• Tasks to carry out
(a) Copy the part of the drafting-skill passage between "White-label audit is" and "a private domain.", inclusive, without any changes.
(b) Using the drafting-skill passage, mark each statement yes or no and quote the words that decide it: (i) Vietnamese posts get tags written with Vietnamese characters. (ii) Names such as Docker, AWS and React stay in the draft. (iii) By default, flagged items are kept as they are.
(c) Pick up the drafting-skill passage after its final sentence and continue writing it.

====== Passage provided ======

A title like "Hướng dẫn Docker căn bản" becomes huong-dan-docker-can-ban. Tags stay ASCII even for Vietnamese posts because they become URLs at /tags/<tag>/.

White-label audit is the hard checkpoint. The skill reads the draft end-to-end, maintains a list of proper nouns it encounters, and for each one asks itself: “is this public knowledge a random reader would recognize?” If yes (Docker, AWS, React), it stays. If no (a client name, an internal tool), it gets flagged.

Context phrases the skill looks for: at <name>, our <name>, we used <name>, client <name>, project <name>, plus any URL pattern matching what looks like a private domain.

The output is a table presented to the user, where each row is one decision. The default is “apply all proposed rewrites,” but you can opt to keep an item (rare) or edit the proposed rewrite (more common, for getting the tone right).

====== Study material ======

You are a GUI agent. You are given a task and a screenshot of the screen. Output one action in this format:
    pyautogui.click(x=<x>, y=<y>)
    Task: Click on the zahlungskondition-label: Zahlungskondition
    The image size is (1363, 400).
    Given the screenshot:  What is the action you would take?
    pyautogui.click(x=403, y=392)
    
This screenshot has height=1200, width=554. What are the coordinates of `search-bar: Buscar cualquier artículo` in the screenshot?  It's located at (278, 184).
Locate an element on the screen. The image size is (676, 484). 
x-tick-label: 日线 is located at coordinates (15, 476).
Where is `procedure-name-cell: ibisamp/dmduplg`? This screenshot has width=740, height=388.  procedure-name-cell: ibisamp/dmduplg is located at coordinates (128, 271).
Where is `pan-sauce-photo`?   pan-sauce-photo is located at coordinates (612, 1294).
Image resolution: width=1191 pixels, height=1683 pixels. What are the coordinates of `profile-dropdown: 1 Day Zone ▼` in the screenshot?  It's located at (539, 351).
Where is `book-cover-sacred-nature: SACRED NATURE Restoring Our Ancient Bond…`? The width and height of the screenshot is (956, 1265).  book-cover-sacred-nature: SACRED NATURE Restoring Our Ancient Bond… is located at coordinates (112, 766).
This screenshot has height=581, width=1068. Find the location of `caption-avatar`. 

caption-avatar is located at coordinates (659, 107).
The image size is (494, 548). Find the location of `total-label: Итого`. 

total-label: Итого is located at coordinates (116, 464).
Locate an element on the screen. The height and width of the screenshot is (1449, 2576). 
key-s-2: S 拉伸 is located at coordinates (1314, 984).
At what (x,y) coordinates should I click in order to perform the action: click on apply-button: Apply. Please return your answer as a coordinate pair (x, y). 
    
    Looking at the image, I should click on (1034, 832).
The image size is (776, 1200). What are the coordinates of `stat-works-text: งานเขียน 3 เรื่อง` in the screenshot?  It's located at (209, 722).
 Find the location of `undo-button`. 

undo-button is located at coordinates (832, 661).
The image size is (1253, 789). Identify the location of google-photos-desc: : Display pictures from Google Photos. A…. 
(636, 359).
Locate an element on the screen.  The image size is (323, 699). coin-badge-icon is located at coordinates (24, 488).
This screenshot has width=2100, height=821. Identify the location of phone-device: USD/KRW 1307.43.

======

• Numbered answers
(a)
White-label audit is the hard checkpoint. The skill reads the draft end-to-end, maintains a list of proper nouns it encounters, and for each one asks itself: “is this public knowledge a random reader would recognize?” If yes (Docker, AWS, React), it stays. If no (a client name, an internal tool), it gets flagged.

Context phrases the skill looks for: at <name>, our <name>, we used <name>, client <name>, project <name>, plus any URL pattern matching what looks like a private domain.

(b)
(i) No: "Tags stay ASCII even for Vietnamese posts"
(ii) Yes: "If yes (Docker, AWS, React), it stays."
(iii) No: "The default is “apply all proposed rewrites,”"

(c)
Build verification before commit. npm run build runs Astro’s full build before any commit. If the build fails (usually frontmatter parse errors or missing image references), the skill stops and surfaces the error. Nothing gets committed, nothing gets pushed. This is the cheapest possible test, and it catches the class of mistake (broken frontmatter) that would otherwise ship to production.

Gotchas

  • The audit is not bulletproof. It catches the obvious cases: explicit “at Client X” mentions, internal tool names that appear in proper-noun form, URLs with private subdomains. It will miss things like a screenshot file path that contains the client name, or an embedded diagram with internal labels. Skim the draft yourself after the audit; the skill is a checklist, not a guarantee.
  • Tags are ASCII even in Vietnamese posts. The /tags/<tag>/ URLs need to be ASCII for routing. The skill enforces this. If you want a Vietnamese-displayed tag, render it in the title or description but use the ASCII form in the tags array.
  • No em-dashes or en-dashes. The skill enforces a project rule that no long-dash characters appear in the post body, tables, or frontmatter. These are strong AI-detection signals. The skill replaces them with ., ,, :, or () depending on context. Final grep check before build.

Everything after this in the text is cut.